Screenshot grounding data
○ ○ ○ ○ ○

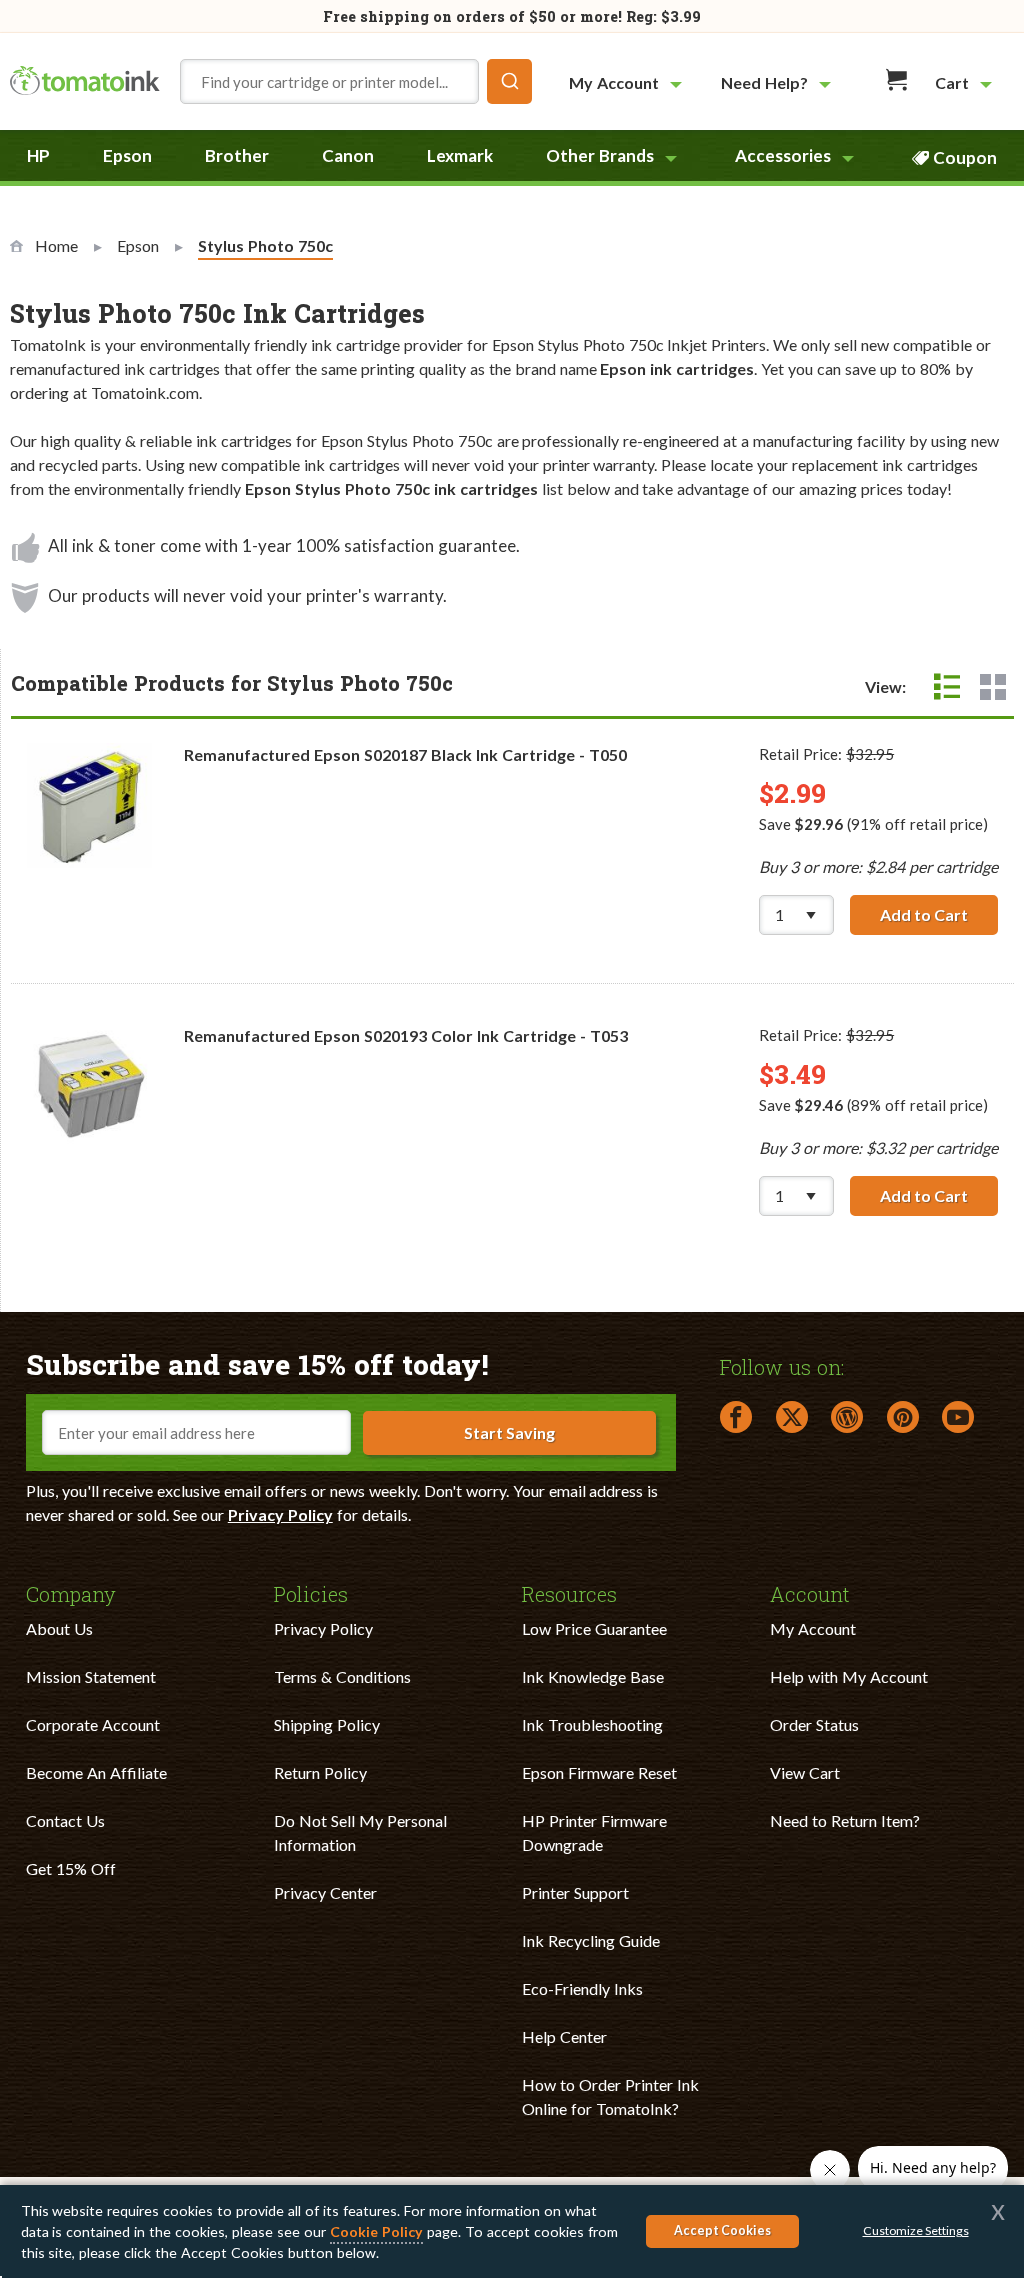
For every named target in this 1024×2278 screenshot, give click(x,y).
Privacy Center (325, 1892)
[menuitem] (628, 82)
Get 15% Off (71, 1868)
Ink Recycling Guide (591, 1940)
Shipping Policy (327, 1724)
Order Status (814, 1724)
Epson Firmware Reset (599, 1772)
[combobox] (356, 81)
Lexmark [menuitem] (460, 155)
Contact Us (65, 1820)
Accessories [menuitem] (783, 155)
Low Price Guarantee (594, 1628)
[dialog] (512, 2231)
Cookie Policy (376, 2231)
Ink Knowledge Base (593, 1676)
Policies (311, 1593)
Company (71, 1593)
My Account (813, 1628)
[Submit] (509, 81)
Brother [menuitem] (237, 155)
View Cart (805, 1772)
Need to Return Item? (845, 1820)
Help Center (564, 2036)
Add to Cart (939, 914)
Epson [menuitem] (127, 155)
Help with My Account (849, 1676)
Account (810, 1593)
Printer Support (575, 1892)
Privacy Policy (280, 1514)
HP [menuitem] (38, 155)
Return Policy (320, 1772)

○ ○ ○ ○ ○

Quote verbatim the line containing "Shipping Policy (327, 1724)" and every line after it through the end of the records above.

**Output of the exercise:**
Shipping Policy (327, 1724)
Order Status (814, 1724)
Epson Firmware Reset (599, 1772)
[combobox] (356, 81)
Lexmark [menuitem] (460, 155)
Contact Us (65, 1820)
Accessories [menuitem] (783, 155)
Low Price Guarantee (594, 1628)
[dialog] (512, 2231)
Cookie Policy (376, 2231)
Ink Knowledge Base (593, 1676)
Policies (311, 1593)
Company (71, 1593)
My Account (813, 1628)
[Submit] (509, 81)
Brother [menuitem] (237, 155)
View Cart (805, 1772)
Need to Return Item? (845, 1820)
Help Center (564, 2036)
Add to Cart (939, 914)
Epson [menuitem] (127, 155)
Help with My Account (849, 1676)
Account (810, 1593)
Printer Support (575, 1892)
Privacy Policy (280, 1514)
HP [menuitem] (38, 155)
Return Policy (320, 1772)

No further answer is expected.